◆ THE PROBLEM
Continue the text on the U.N.'s proposed AI science panel from the point where it stops.

Ironically, GPAI was pitched in 2018 as an “International Panel on AI,” envisioned as an IPCC for AI. But by its launch, it had lost the name and the ingredients that are core to the IPCC’s success. It should be no surprise that these kinds of organizations often end up seeking more government involvement over time. Another organization modeled on the IPCC—the Intergovernmental Science-Policy Platform on Biodiversity and Ecosystem Services—concluded in a review of its activities that an “early focus on producing scientific assessments” had limited its impact. It called for even more “co-production” of reports between scientists and policymakers.
With many of the procedural details yet to be determined, it is not too late for the U.N.’s new panel on AI. Wading into the messy space between politics and science will be an inevitable step in making countries work together in the face of opposed national interests. Like the IPCC, the panel should leave core scientific tasks with scientists, but it must also include opportunities for governments to direct the research, provide continuous feedback, and publicly endorse the findings.
If the lessons of history are clear, then why is the U.N. pushing for an “independent” science-led panel for AI in the first place? Perhaps member states are particularly committed to the purity of science on this important new issue set. But a more likely explanation is that in the midst of growing international tensions which intersect deeply with AI, it is easier to punt the hard issues to a panel of isolated, politically disempowered experts—and then ignore any inconvenient results they produce.
Admittedly, there are real challenges with combining science and politics. Scientific conclusions can be warped or watered down, which the IPCC has been accused of in the past. State involvement is also a slow, painful process. The IPCC’s comprehensive assessment reports take five to seven years each—an eternity in the world of AI. The U.N. will produce the most ambitious version of this kind of report, but we should at the same time make sure that it is not the only game in town.

◆ EXTRACTED MATERIAL

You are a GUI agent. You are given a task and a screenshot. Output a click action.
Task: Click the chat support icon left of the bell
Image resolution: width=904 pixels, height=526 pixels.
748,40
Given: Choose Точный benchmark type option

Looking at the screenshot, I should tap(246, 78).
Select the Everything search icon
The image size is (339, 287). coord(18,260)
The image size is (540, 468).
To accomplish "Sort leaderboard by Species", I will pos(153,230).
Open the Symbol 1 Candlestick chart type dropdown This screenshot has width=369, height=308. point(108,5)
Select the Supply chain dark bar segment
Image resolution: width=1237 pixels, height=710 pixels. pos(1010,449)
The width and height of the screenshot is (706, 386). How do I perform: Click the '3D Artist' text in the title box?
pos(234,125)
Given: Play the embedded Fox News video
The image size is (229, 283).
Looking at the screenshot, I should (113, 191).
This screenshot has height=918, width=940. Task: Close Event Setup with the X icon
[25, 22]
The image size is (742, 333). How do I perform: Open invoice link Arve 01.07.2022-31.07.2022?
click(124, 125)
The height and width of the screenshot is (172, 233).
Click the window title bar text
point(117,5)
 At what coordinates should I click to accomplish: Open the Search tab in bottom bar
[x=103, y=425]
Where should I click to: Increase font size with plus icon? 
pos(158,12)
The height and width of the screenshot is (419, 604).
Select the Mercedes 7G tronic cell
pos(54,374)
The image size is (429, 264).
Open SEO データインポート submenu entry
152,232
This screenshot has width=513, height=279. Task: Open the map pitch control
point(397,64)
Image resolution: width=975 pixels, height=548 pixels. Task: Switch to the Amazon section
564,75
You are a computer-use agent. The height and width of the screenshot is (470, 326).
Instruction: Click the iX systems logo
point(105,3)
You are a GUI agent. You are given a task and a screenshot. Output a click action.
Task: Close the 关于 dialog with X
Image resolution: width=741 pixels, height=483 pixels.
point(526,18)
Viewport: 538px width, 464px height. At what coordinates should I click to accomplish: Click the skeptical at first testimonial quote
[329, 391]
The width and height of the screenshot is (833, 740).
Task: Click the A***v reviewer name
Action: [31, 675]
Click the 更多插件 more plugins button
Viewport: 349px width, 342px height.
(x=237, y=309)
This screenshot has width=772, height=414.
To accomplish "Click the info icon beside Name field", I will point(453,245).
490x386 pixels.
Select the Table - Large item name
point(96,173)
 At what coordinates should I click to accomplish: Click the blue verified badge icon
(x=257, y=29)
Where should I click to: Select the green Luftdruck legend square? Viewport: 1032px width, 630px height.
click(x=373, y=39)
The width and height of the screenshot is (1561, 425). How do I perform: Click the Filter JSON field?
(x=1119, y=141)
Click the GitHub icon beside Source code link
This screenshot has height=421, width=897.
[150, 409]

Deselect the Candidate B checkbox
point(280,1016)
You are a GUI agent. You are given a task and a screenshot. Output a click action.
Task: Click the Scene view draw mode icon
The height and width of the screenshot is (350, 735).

◆ OUTPUT OF THE TASK
Complementary processes that are more agile, focused, and scientifically independent should proceed in parallel. A still in-progress report on the safety of advanced AI, commissioned last November by 29 governments, is a prime example. Having several venues for scientists to collaborate creates redundancies, ensuring no single point of failure, dissenting voices can be heard, and scientific input can meet urgent policy demands. Some of this work could be handed over to a respected, technically competent international body such as the OECD.
But as strange as this may sound to some, a slower, watered-down U.N. report may be just what the world needs. Concerted international action on AI governance will take political will, which demonstrably does not yet exist. Building global buy-in will inevitably demand patience. It need not be an exact copy of the IPCC—AI is a different set of problems, after all. But we simply can’t afford to ignore the lessons of the past. That would risk a botched process that must be reset again in a few years’ time.
It has been said that “war is too important to be left to the generals.” With AI, science is too important to be left to the scientists.